Religion is largely a matter of morality. Without temporal authority, religion can not regulate what you DO, and has no ability to punish behavior. However, it assigns value judgements and morality to your thoughts and your beliefs, as well as to their outward expression (your behavior). Cursing your parents, even just in your head, can be a sin. However, you have to buy in to this; without legal authority, no religion can /compel/ your behavior to match with their prohibitions; it is an opt-in set of restrictions.
When these two authorities remain in their seperate spheres, it allows the maximum freedom for the individual, and the maximum opportunity for reform and oversight of each institution. Being able to acknowledge that laws can be immoral and are imposed by fallable men allows individuals to challenge those laws, or for that matter, to break certain laws without becoming 'bad' men and women in the eyes of the community. Civil disobedience and legal reform are the acknowledgement that a law is not morally right simply because it /is/ the law. Likewise, when a religion has no power to compel obedient behavior, it then must change with the mores of the community, or lose membership. Likewise, people who find (for whatever reason) that their thoughts do stray from the moral compass of the faith to the extent that they no longer believe in that faith...then they can leave.
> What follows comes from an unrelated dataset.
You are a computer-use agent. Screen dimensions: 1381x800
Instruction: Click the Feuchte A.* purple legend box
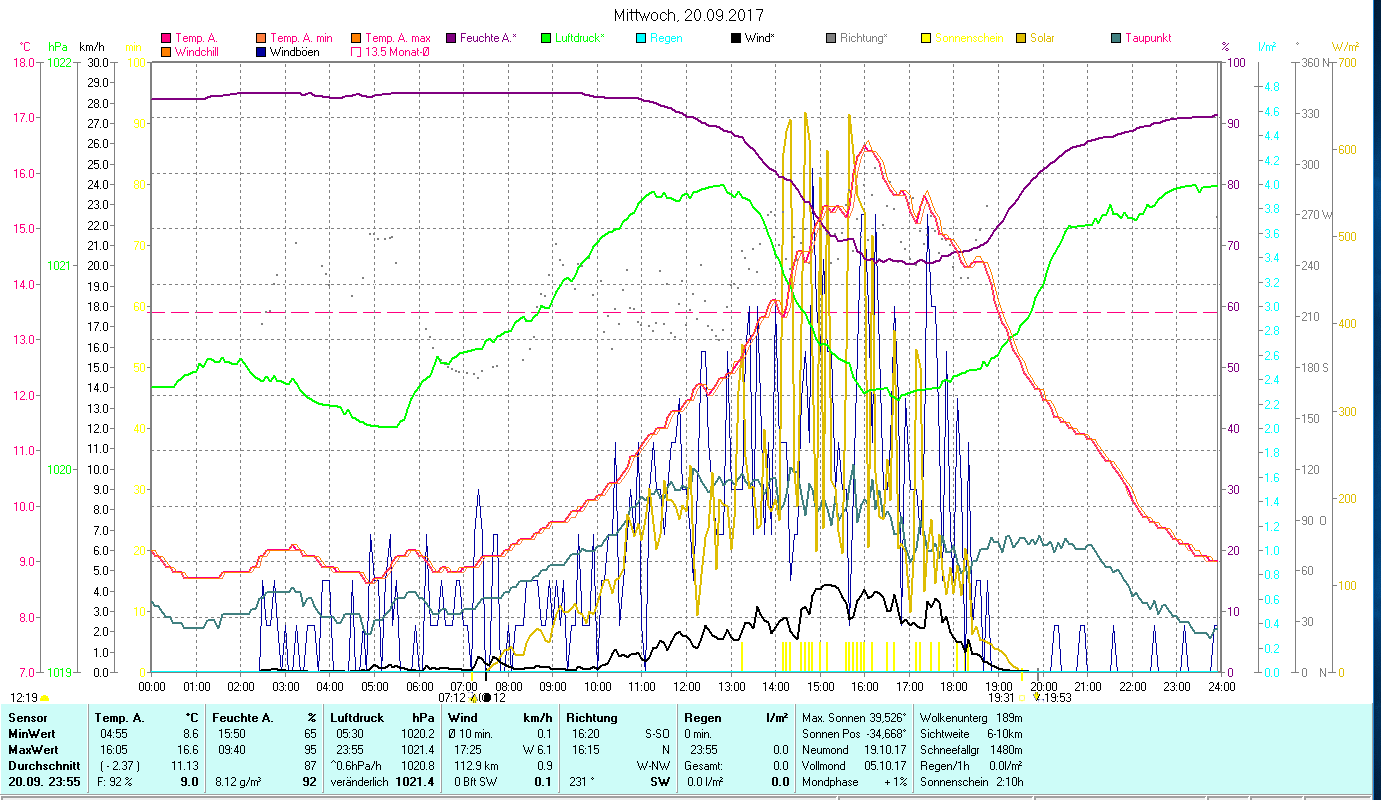(451, 39)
However, when the two combine, then you now have a single institution which has the potential to compel physical /and/ emotion obedience, by making a sin against the soul to break the law; to make the law inherently moral. This not only imposes intolerable restrictions upon the freedom of the individual, but it also carries a high risk of corrupting both the government /and/ the chosen religion. Civil disobedience and legal reform become difficult or impossible, as does questioning the heads of state. Religion no longer is as bound to listen to the changing mores of the culture, nor to tackle difficult theological questions to the satisfaction of the layman, and those whose hearts have moved away have restricted means to seek other faiths, which leads to hypocracy and cynicism within that faith.
In an involuntary school setting, such as public schools, you have an even larger problem, in that schools are entrusted with at least /trying/ to impart lessons of fact and citizenship into children who are compelled to be here, and compelled to regurgitate the answers we desire in order to gain qualifications for future employment. Children have even less recourse to challenge the system than adults, and are more susceptable to influence, particularly at the younger ages, thus, the bar must be even higher and the barrier from the imposition of our faith onto them more rigorously enforced. Not, as some would claim, to turn out god-hating atheists, or anything like that, but to ensure that families and individuals have the right to /claim/ their faith, not have it imposed upon them, and not have another faith interfering with their personal worship. There is, admittedly, an inherent conflict with those faiths which demand witnessing of their followers in every aspect of their lives, but only so far as said followers are reduced to witnessing by being /exemplars/ worthy of emulation, rather than by conversion attempts. And it imposes equal restrictions upon the actors of the state, in that we must strive to find justifications for our policies which stand up to debate and challenges, and cannot simply claim the higher moral ground (or, rather, we can always /try/, but anyone may reject that claim). This enables, among other things, private schools to flourish for families who wish to have their faith integrated with their education...but they make that choice, it is /not/ made for them.
That's why these things are important, even when they inconvenience individuals on all sides.
However, here's my take on it in a more philosophical tone.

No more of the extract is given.